### STORED DATA
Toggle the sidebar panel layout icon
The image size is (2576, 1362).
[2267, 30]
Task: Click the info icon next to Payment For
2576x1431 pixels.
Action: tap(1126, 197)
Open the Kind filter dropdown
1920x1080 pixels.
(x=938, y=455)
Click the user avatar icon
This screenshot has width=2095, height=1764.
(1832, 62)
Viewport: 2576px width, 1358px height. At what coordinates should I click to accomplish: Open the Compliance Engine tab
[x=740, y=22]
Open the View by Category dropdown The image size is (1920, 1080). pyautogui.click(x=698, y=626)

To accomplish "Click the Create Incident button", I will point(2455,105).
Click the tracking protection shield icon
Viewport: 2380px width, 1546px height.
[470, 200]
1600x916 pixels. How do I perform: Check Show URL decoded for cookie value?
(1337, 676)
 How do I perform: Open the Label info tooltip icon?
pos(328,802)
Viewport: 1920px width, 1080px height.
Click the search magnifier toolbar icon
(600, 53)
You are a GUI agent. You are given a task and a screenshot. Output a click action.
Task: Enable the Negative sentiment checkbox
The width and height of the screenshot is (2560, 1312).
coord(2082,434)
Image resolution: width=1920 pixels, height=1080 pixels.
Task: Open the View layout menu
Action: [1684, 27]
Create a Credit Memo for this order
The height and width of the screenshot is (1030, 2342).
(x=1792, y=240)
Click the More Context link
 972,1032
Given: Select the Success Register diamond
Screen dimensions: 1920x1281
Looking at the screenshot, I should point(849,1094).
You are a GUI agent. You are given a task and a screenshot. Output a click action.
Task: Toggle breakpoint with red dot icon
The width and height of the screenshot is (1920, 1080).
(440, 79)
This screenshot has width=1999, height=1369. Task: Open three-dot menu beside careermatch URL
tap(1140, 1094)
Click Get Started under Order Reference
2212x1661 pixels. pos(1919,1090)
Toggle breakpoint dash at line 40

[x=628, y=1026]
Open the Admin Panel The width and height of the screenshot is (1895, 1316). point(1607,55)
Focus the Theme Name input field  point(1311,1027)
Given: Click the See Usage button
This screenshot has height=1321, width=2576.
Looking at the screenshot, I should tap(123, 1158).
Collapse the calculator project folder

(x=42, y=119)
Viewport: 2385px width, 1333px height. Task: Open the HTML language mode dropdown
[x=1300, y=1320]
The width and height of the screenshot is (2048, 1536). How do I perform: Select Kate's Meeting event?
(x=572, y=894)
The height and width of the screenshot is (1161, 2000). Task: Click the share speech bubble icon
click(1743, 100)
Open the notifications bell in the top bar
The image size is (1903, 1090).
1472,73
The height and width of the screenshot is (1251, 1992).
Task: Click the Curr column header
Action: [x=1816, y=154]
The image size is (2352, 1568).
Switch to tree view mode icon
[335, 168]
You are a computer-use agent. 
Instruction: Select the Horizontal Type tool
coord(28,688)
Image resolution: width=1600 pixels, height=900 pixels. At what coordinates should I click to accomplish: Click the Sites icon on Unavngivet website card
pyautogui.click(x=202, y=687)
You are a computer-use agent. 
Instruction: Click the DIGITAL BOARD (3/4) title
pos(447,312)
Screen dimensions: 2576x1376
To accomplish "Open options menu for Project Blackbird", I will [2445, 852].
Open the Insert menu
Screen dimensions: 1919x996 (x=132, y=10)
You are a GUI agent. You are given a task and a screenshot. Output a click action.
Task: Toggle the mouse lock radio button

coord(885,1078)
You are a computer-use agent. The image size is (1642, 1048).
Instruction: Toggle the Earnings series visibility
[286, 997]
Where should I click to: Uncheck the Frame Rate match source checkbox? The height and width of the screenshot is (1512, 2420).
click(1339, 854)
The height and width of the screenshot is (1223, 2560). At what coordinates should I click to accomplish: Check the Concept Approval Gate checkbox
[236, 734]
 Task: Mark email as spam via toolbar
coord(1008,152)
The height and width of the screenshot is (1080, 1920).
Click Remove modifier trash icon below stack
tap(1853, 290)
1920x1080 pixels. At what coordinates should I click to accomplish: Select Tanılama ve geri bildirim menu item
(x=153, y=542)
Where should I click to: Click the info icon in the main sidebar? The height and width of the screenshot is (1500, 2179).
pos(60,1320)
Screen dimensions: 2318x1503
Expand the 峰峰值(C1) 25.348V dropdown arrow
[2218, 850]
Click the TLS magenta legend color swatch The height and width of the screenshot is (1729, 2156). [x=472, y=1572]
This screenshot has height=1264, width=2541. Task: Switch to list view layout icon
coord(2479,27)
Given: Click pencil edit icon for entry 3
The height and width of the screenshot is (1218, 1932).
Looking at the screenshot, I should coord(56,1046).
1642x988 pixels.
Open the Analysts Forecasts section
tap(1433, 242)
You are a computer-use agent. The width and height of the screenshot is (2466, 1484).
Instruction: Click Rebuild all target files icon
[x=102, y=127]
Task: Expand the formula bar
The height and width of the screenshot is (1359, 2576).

### YOUR GOAL
Filter the listing above, keeping only the lines with "computer".

### YOUR SOLUTION
You are a computer-use agent. 
You are a computer-use agent. 
You are a computer-use agent. The image size is (1642, 1048).
You are a computer-use agent. The width and height of the screenshot is (2466, 1484).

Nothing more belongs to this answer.